De todas as canções que falam de tempo, uma é a minha preferida. Parece que Gilberto Gil a escreveu para mim. Cada verso soa como um recado para mim. Pretensiosa, não é? Pois é. Infelizmente, porém, não tive essa sorte. Gil escreveu a música para o mundo. Creio que ela fala a todos, e cada um sente a canção de um jeito próprio.

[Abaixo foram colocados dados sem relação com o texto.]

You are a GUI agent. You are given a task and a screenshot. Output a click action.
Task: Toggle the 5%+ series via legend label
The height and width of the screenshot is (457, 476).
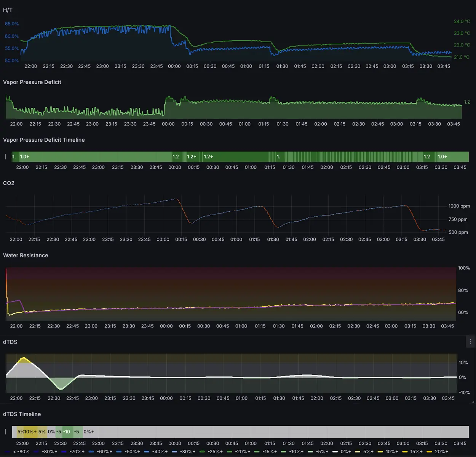click(368, 452)
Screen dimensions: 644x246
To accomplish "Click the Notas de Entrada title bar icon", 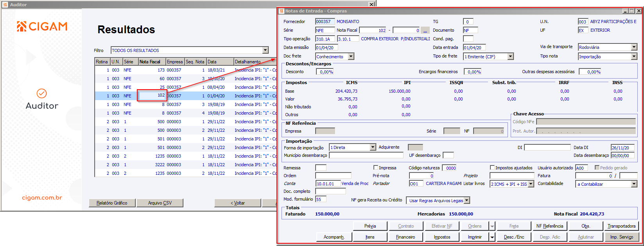I will (281, 11).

“Cada Tempo em seu Lugar” (Gilberto Gil), gravada em 1989:

Cada tempo em seu lugar

Preciso refrear um pouco o meu desejo de ajudar

Não vou mudar um mundo louco dando socos para o ar

Não posso me esquecer que a pressa

É a inimiga da perfeição

Se eu ando o tempo todo a jato, ao menos

Aprendi a ser o último a sair do avião

Preciso me livrar do ofício de ter que ser sempre bom

Bondade pode ser um vício, levar a lugar nenhum

Não posso me esquecer que o açoite

Também foi usado por Jesus

Se eu ando o tempo todo aflito, ao menos

Aprendi a dar meu grito e a carregar a minha cruz

Ô-ô, ô-ô

Cada coisa em seu lugar

Ô-ô, ô-ô

A bondade, quando for bom ser bom

A justiça, quando for melhor

O perdão:

Se for preciso perdoar

Agora deve estar chegando a hora de ir descansar

Um velho sábio na Bahia recomendou: "Devagar"

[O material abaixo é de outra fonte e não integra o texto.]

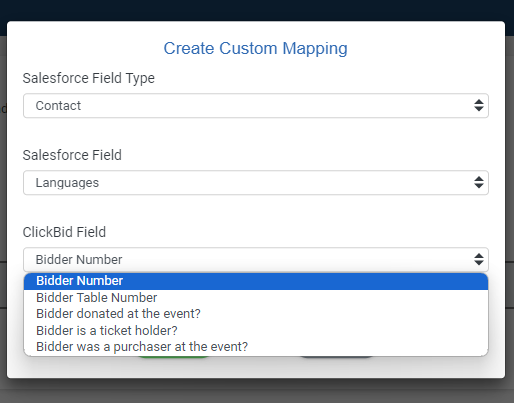Pick the 'Bidder donated at the event?' option

[x=256, y=314]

Não posso me esquecer que um dia

Houve em que eu nem estava aqui

Se eu ando por aí correndo, ao menos

Eu vou aprendendo o jeito de não ter mais aonde ir

Ô-ô, ô-ô

Cada tempo em seu lugar

Ô-ô, ô-ô

A velocidade, quando for bom

A saudade, quando for melhor

Solidão:

Quando a desilusão chegar

Sabe o que é curioso? É que Gil compôs essa canção com sentimentos bem diversos dos que desperta em mim e em uma realidade completamente diferente. Olha o que ele escreveu em seu site sobre a música:

"Um autorretrato autocrítico.

O começo versa sobre a atuação política no mundo; a ilusão de que a transformação pode ser feita segundo o seu lema, sua imagem; de que ela não é um processo lento, contraditório, cheio de altos e baixos e de vaivens, ao invés de um escorrer no tempo; e o fato de que muitas vezes ela é imperceptível, misteriosa, e o afã humano de que ela seja algo dominável é uma panacéia, coisa das ideologias. Muito a ver com eu ter ido para a política, tentar dar uma contribuição, como gratificação egoísta de desejo.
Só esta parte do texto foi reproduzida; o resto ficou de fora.